• **What you have to do**: Can you quote, word for word, the lines of the records below, from the line containing "Open second tweet's" through the last line, with both ends included?

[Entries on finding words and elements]
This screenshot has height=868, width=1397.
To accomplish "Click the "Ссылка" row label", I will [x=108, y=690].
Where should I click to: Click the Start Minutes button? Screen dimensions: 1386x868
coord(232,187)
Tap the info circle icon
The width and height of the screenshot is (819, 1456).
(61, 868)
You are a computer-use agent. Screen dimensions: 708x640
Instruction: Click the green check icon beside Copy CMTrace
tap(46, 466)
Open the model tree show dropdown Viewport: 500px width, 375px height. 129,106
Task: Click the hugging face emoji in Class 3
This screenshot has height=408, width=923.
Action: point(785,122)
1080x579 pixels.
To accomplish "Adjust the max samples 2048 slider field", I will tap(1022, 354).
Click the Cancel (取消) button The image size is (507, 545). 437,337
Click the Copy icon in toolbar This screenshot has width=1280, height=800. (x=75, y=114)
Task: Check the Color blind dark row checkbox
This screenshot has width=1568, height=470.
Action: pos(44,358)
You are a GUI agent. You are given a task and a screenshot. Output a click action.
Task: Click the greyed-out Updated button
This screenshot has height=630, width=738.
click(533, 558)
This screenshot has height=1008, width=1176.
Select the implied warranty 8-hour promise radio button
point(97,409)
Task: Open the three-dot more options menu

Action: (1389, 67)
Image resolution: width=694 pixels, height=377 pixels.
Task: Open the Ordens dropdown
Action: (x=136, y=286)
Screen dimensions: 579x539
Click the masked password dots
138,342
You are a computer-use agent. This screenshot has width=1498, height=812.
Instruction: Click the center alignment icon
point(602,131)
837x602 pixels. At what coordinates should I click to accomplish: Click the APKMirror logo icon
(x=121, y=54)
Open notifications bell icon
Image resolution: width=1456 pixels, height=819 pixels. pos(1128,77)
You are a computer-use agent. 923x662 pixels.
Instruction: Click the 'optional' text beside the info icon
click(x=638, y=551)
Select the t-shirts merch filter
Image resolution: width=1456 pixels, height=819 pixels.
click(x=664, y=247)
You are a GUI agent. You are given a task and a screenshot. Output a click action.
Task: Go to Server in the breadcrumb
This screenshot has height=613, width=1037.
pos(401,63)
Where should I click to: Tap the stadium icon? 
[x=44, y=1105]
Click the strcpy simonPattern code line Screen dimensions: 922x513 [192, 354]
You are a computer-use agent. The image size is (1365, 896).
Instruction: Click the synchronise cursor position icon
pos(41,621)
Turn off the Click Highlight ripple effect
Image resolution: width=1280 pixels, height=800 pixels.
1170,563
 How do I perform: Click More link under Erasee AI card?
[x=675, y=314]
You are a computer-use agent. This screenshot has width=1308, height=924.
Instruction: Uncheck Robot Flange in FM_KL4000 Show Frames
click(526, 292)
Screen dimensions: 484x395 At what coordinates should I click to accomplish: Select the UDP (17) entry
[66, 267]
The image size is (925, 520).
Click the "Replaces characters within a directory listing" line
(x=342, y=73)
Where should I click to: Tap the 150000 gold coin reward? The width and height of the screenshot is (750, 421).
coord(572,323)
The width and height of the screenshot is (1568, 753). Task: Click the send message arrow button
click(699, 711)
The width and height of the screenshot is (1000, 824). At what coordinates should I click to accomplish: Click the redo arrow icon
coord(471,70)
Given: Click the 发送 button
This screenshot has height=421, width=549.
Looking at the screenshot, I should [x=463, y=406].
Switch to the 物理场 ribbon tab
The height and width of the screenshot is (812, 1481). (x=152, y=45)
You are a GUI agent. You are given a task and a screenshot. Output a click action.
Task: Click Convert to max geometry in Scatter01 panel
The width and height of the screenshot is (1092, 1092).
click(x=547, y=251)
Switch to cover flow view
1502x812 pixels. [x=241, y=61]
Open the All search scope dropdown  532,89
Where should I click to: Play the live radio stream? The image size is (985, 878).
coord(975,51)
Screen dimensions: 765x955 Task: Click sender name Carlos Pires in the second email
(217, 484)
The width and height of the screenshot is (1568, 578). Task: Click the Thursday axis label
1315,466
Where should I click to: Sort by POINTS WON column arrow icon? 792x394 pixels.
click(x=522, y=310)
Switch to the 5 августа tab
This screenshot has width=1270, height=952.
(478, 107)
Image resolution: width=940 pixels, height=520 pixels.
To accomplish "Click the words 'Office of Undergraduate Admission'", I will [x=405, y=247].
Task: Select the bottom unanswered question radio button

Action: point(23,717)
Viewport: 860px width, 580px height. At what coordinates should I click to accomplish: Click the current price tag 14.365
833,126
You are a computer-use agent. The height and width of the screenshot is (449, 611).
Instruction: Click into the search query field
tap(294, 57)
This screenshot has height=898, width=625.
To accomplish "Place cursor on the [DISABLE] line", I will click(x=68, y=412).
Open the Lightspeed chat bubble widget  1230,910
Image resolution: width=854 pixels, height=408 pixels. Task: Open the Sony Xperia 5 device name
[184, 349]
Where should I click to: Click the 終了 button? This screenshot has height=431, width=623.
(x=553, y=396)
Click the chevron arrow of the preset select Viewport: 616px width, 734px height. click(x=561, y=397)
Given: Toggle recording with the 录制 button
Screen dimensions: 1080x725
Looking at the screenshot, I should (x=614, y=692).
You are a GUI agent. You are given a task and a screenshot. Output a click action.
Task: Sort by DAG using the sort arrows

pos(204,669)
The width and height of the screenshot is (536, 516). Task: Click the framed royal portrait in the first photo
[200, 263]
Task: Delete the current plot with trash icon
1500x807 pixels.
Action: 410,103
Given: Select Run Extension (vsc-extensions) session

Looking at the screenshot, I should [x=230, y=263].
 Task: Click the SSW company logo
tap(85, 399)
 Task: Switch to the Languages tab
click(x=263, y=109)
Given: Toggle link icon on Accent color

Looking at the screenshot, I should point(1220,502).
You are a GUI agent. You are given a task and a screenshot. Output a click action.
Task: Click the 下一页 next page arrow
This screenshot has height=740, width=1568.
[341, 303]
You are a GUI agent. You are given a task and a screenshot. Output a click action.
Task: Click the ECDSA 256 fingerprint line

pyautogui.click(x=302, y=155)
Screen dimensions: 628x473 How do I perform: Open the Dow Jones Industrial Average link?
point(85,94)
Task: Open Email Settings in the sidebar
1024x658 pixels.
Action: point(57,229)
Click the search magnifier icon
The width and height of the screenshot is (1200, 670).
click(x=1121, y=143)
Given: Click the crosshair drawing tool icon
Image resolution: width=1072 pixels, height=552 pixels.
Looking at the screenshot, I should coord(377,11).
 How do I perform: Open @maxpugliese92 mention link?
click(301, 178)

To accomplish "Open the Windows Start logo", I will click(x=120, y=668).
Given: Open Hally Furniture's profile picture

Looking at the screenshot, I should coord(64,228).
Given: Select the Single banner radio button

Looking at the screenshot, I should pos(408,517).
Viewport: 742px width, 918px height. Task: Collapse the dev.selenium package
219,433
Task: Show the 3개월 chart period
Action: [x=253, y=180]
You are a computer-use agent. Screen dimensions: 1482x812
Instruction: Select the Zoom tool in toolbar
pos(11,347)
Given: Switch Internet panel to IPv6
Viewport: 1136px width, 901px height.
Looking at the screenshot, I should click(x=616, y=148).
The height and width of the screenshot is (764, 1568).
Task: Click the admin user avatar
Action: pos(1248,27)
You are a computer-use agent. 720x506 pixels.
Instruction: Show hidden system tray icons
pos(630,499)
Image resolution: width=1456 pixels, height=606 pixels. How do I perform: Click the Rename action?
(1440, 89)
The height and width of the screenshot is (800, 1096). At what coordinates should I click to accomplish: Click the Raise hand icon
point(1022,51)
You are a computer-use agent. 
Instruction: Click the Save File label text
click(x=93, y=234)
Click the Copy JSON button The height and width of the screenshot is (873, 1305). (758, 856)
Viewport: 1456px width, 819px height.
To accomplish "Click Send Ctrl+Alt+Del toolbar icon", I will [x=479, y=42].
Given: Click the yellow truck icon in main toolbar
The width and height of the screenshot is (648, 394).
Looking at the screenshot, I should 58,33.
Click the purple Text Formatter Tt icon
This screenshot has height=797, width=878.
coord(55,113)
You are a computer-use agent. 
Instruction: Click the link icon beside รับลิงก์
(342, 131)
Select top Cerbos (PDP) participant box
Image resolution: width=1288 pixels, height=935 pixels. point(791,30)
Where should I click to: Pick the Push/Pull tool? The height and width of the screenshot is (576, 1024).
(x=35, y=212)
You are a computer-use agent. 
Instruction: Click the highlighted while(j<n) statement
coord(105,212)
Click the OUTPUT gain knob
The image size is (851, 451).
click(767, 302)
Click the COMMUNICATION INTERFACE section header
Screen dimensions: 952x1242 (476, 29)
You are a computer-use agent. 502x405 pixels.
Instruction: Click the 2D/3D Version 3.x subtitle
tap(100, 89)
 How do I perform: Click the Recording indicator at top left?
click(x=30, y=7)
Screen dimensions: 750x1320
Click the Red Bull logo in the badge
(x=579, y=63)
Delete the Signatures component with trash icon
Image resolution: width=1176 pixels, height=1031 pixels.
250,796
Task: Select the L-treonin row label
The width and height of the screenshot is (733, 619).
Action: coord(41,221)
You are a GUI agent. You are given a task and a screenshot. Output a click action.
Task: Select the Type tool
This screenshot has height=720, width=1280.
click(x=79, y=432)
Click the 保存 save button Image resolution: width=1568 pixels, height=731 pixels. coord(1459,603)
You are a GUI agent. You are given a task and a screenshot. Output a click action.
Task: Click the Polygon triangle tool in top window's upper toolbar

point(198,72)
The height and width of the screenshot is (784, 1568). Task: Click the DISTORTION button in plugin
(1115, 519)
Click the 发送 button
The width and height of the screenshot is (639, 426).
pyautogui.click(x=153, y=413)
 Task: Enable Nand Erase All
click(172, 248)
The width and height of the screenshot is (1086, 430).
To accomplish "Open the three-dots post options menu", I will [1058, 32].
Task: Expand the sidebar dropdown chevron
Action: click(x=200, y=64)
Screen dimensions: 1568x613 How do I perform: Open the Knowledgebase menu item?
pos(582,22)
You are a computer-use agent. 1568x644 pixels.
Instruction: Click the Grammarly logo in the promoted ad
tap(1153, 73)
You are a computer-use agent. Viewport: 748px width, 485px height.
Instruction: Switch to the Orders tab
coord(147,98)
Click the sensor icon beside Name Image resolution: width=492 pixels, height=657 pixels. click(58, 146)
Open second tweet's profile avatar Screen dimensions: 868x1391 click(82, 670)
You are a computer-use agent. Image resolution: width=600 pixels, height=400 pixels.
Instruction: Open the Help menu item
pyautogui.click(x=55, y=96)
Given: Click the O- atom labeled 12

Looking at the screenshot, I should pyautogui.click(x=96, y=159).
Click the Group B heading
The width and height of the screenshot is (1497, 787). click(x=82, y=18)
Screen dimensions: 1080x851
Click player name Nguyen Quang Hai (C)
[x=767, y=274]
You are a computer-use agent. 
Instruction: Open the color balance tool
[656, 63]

• **Exercise solution**:
Open second tweet's profile avatar Screen dimensions: 868x1391 click(82, 670)
You are a computer-use agent. Image resolution: width=600 pixels, height=400 pixels.
Instruction: Open the Help menu item
pyautogui.click(x=55, y=96)
Given: Click the O- atom labeled 12

Looking at the screenshot, I should pyautogui.click(x=96, y=159).
Click the Group B heading
The width and height of the screenshot is (1497, 787). click(x=82, y=18)
Screen dimensions: 1080x851
Click player name Nguyen Quang Hai (C)
[x=767, y=274]
You are a computer-use agent. 
Instruction: Open the color balance tool
[656, 63]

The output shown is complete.